Missbrauch Ein neuer Fall und Geld von Tätern

Trier · Der neueste Fall ist komplex: Ein noch aktiver Priester im Bistum Trier wird beschuldigt, in den Jahren 1974/75 ein Mädchen sexuell missbraucht zu haben. Kirchenbedienstete haben davon erfahren und den Vorwurf gemeldet.

Judith Rupp, Sprecherin des Bistums Trier, bestätigt auf Anfrage unserer Zeitung, das Bistum Trier habe im Dezember 2019 von den Vorwürfen gegen den Priester erfahren. „Eine unbeteiligte dritte Person hat sich an eine der Ansprechpersonen für Verdachtsfälle sexuellen Missbrauchs gewandt“, sagt die Sprecherin. Das Bistum habe über mehrere Wochen versucht, „die Faktenlage zu verbessern und in Kontakt mit der Person zu treten, die den Pfarrer beschuldigt.“ Erfolglos.
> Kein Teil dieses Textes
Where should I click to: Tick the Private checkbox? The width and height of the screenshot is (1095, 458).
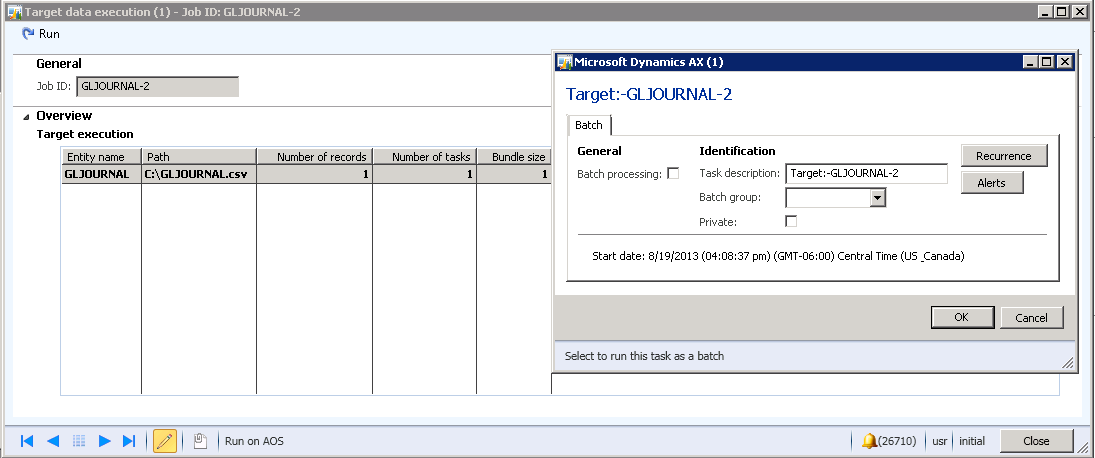(x=792, y=221)
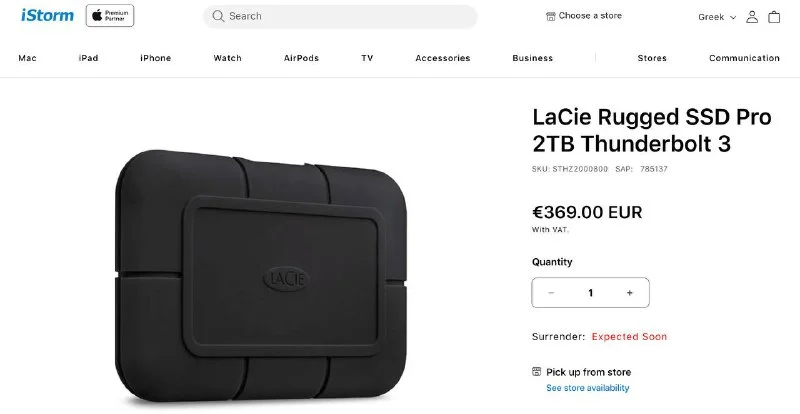The image size is (800, 414).
Task: Go to the Stores page
Action: [652, 58]
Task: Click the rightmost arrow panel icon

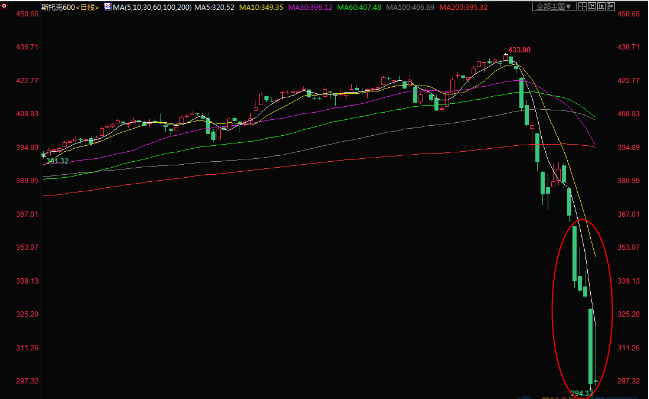Action: pyautogui.click(x=611, y=7)
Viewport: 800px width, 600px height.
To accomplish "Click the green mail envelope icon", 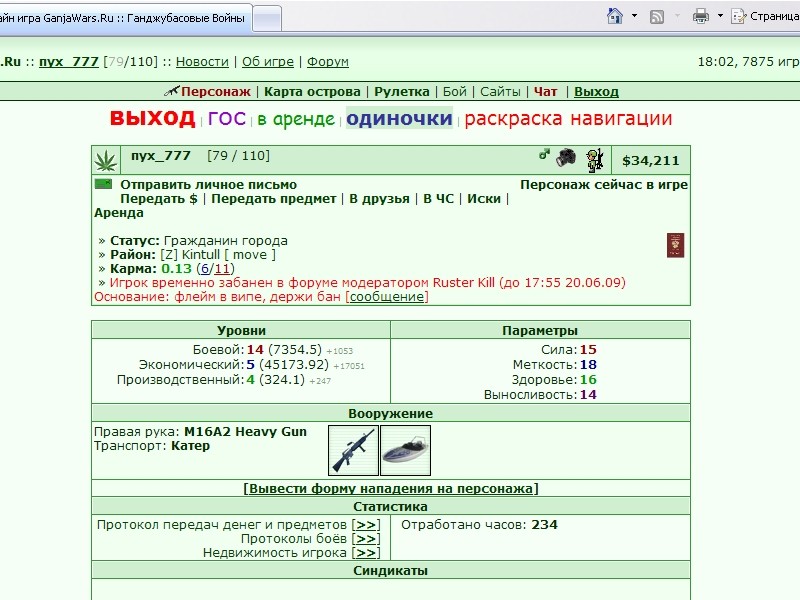I will pos(104,184).
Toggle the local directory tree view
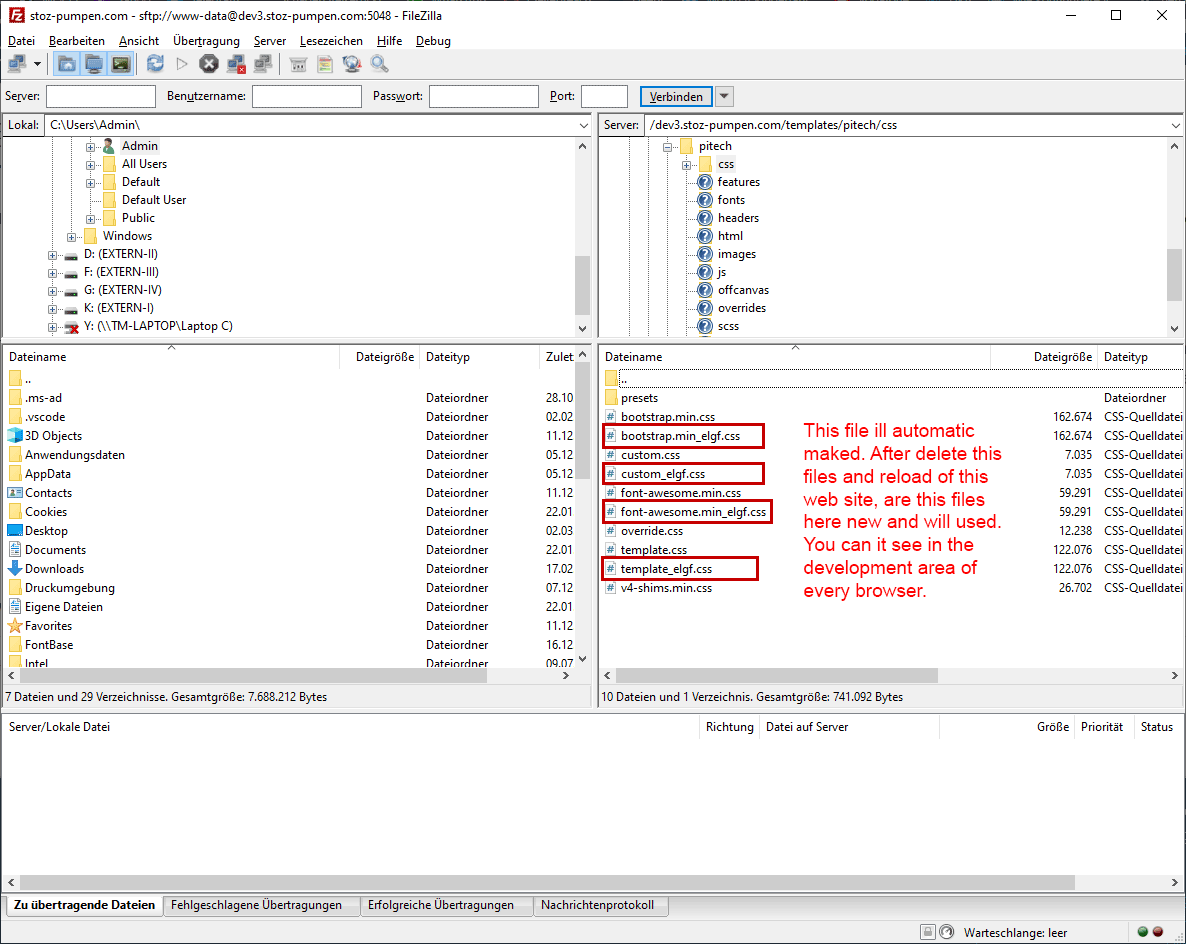 (67, 64)
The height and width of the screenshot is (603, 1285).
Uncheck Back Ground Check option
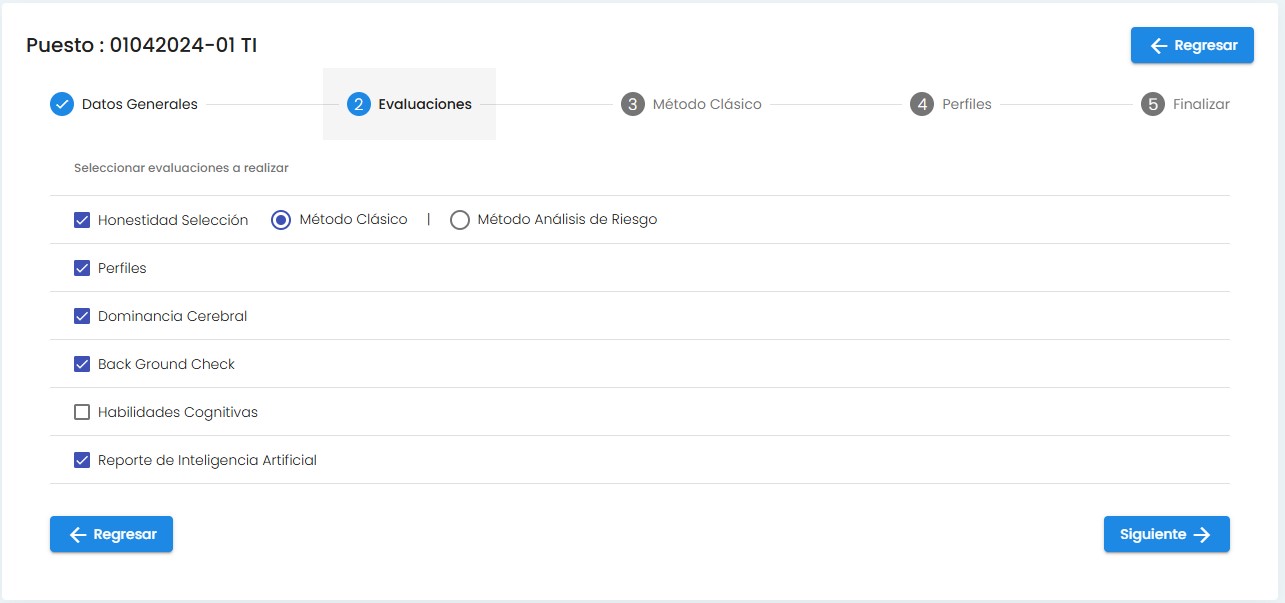click(x=82, y=364)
Dann habe das Bistum den Vorwurf im März 2020 der Staatsanwaltschaft Saarbrücken gemeldet. Wieder gut ein halbes Jahr später, Anfang August, hat die Staatsanwaltschaft die Ermittlungen eingestellt. Das sagt Mario Krah, Pressesprecher der Staatsanwaltschaft Saarbrücken, auf Anfrage unserer Zeitung. Zum einen, weil das mögliche Opfer nicht zur Aussage bereit gewesen sei, zum anderen sei der Fall spätestens 2002 verjährt gewesen

Aus Rechtsgründen hätte auch der Beschuldigte nicht vernommen werden können. Laut Staatsanwalt Mario Krah ist der Tatverdacht als äußerst vage zu bewerten.

Das Bistum Trier sieht dagegen offenbar Bedarf, weiter zu ermitteln: Nach Angaben von Sprecherin Judith Rupp wurde eine sogenannte kirchenrechtliche Voruntersuchung eingeleitet. Nach der Ordnung für den Umgang mit sexuellem Missbrauch – früher Leitlinien genannt  – wird eine kirchenrechtliche Voruntersuchung nur dann eingeleitet, wenn „wenigstens wahrscheinlich eine Straftat eines Klerikers vorliegt“.
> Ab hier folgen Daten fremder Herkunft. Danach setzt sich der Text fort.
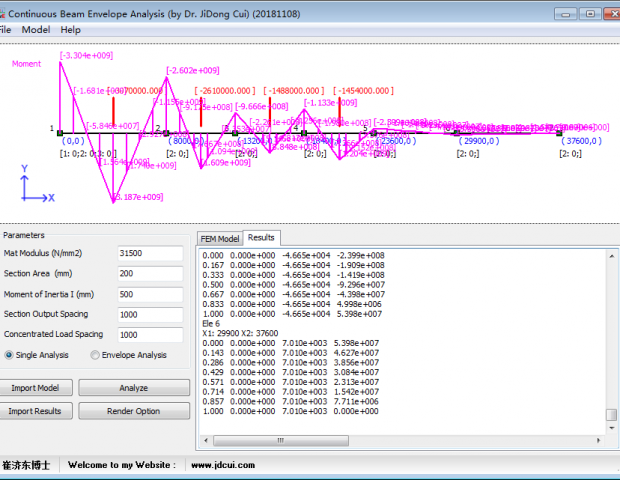Image resolution: width=620 pixels, height=480 pixels.
Task: Close the Continuous Beam Envelope Analysis window
Action: coord(611,13)
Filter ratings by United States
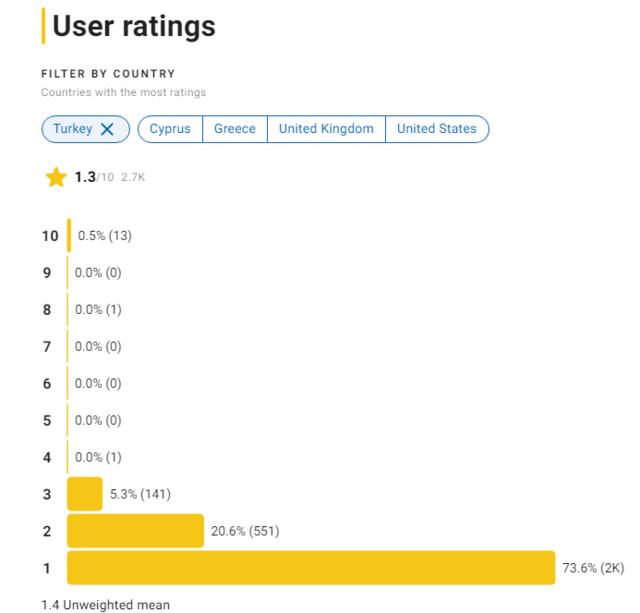This screenshot has height=613, width=640. (437, 129)

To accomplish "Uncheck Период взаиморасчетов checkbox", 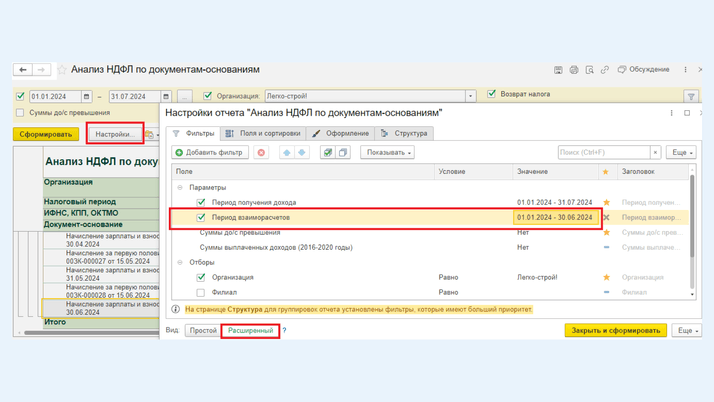I will click(201, 217).
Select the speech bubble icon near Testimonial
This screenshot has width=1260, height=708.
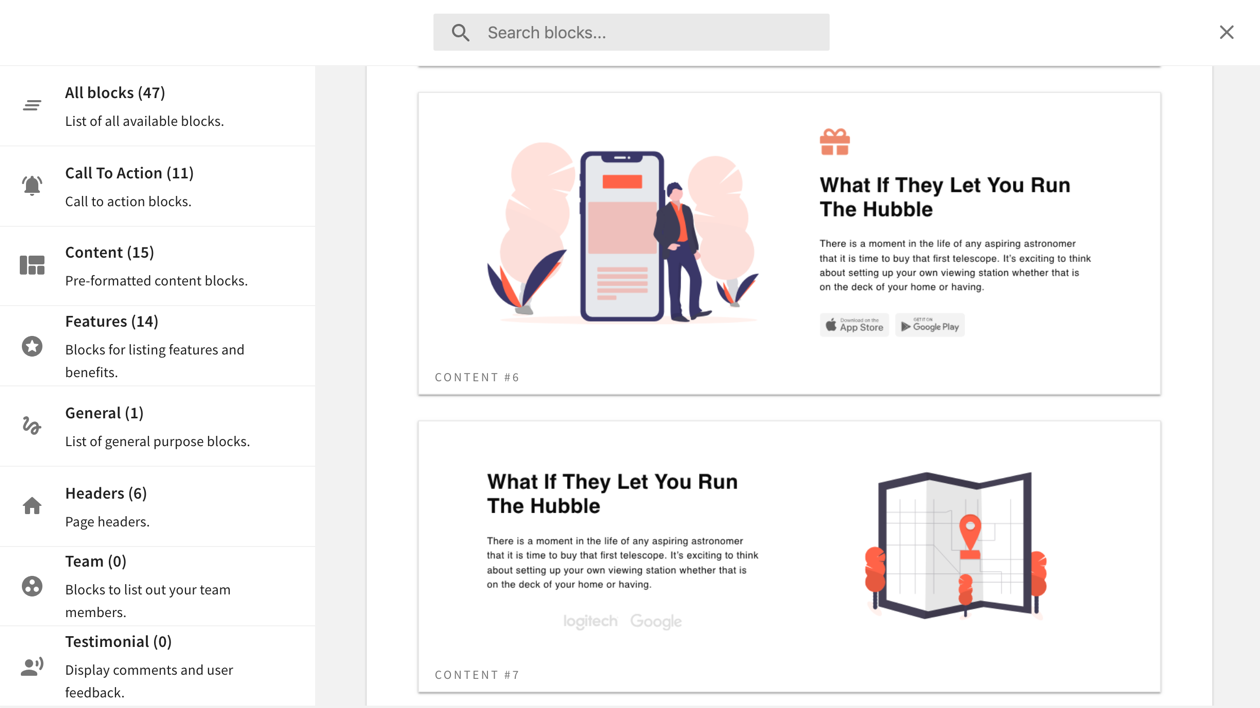(x=31, y=665)
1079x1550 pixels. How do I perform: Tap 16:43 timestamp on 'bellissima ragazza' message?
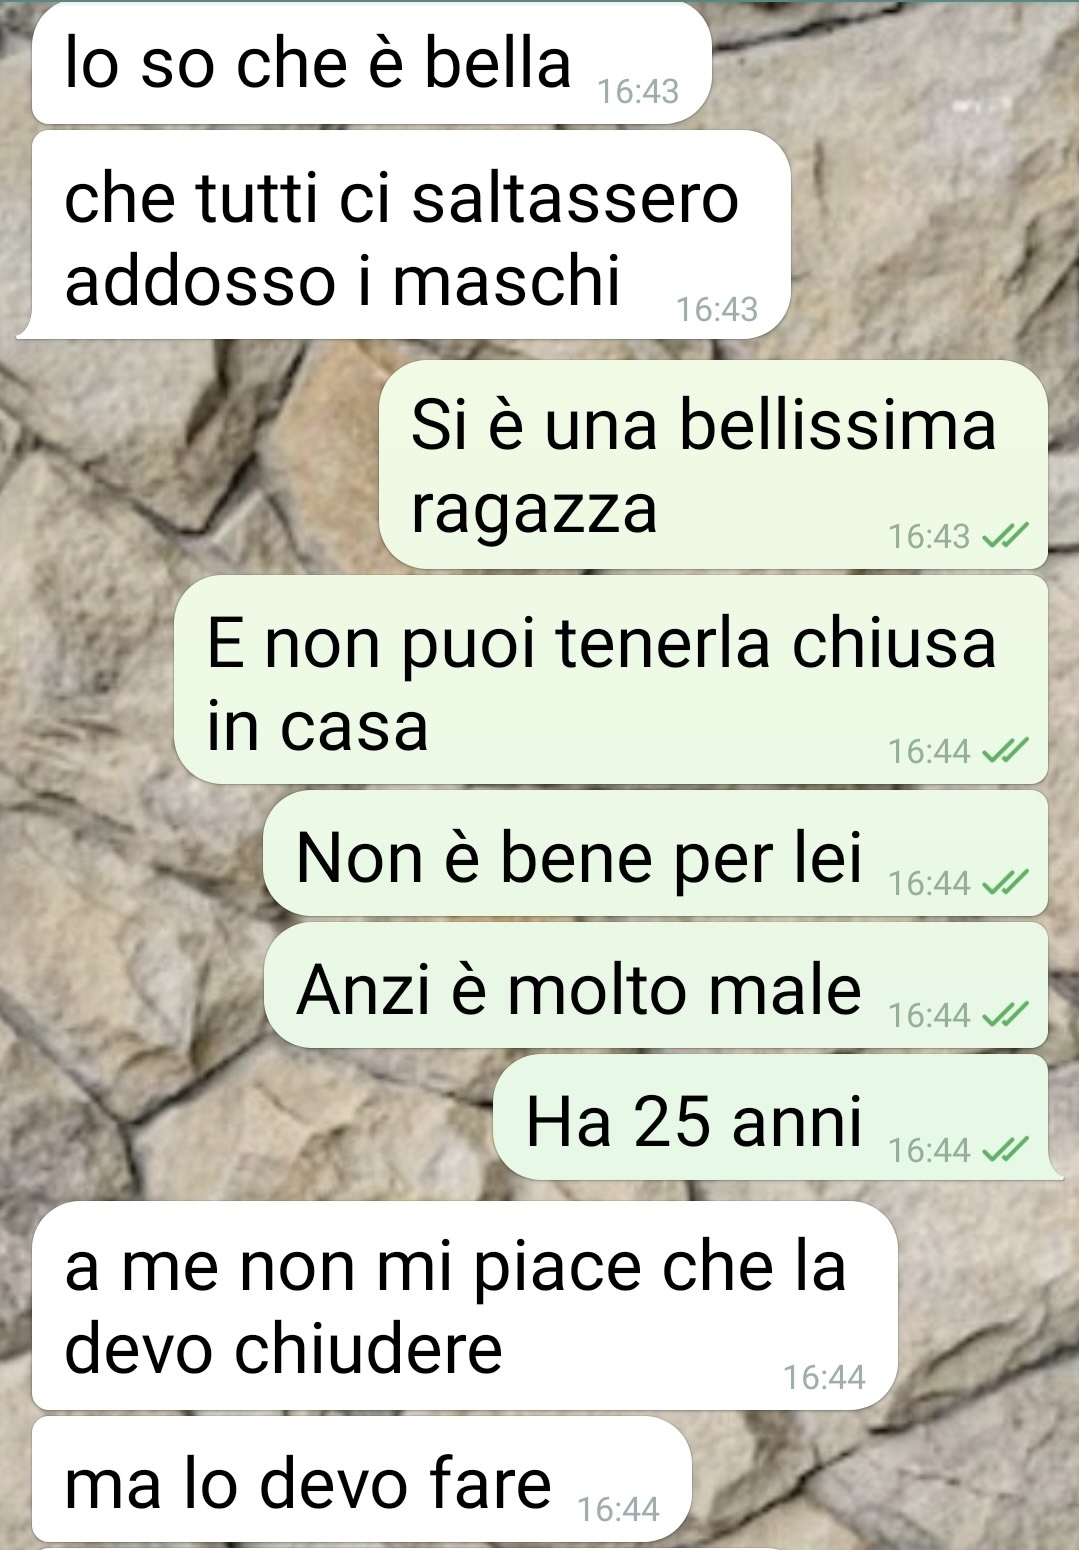click(x=929, y=538)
Rupp betont: „Bis zum Abschluss des Verfahrens gilt für den beschuldigten Pfarrer die Unschuldsvermutung.“

Warum wurde der Priester, der weiter Messen hält und somit auch Kontakt zu Kindern und Jugendlichen hat, nicht beurlaubt, während der Vorwurf des sexuellen Missbrauchs im Raum steht und gegen ihn ermittelt wird? Wurden die Pfarrgremien über die Beschuldigung informiert?

„Der Priester ist aufgrund der uns bekannten Sachlage und nach Heranziehen der geltenden Ordnung nicht vom Dienst beurlaubt“, sagt Rupp. Aus dem gleichen Grund habe es auch keine Informationen an die Pfarrgremien gegeben.

Seit 2010 bis September 2019 haben sich „162 (mutmaßliche) Opfer beim Bistum gemeldet“, wie die Sprecherin mitteilt. Beschuldigt worden seien in diesem Zeitraum 89 Priester (53 bereits verstorbene, 36 noch lebende).

Das Bistum habe 105 sogenannte Anträge auf finanzielle Leistungen in Anerkennung des erlittenen Leids bewilligt und insgesamt 506 000 Euro gezahlt. Wo möglich fordere das Bistum die finanziellen Leistungen von den Tätern zurück. „Von Tätern beziehungsweise den entsprechenden Ordensgemeinschaften hat das Bistum 70 500 Euro zurückerhalten“, sagt die Bistumssprecherin.  Auch hier gelte Stand September 2019. Aktuellere Zahlen will das Bistum Trier demnach Anfang kommenden Jahres veröffentlichen.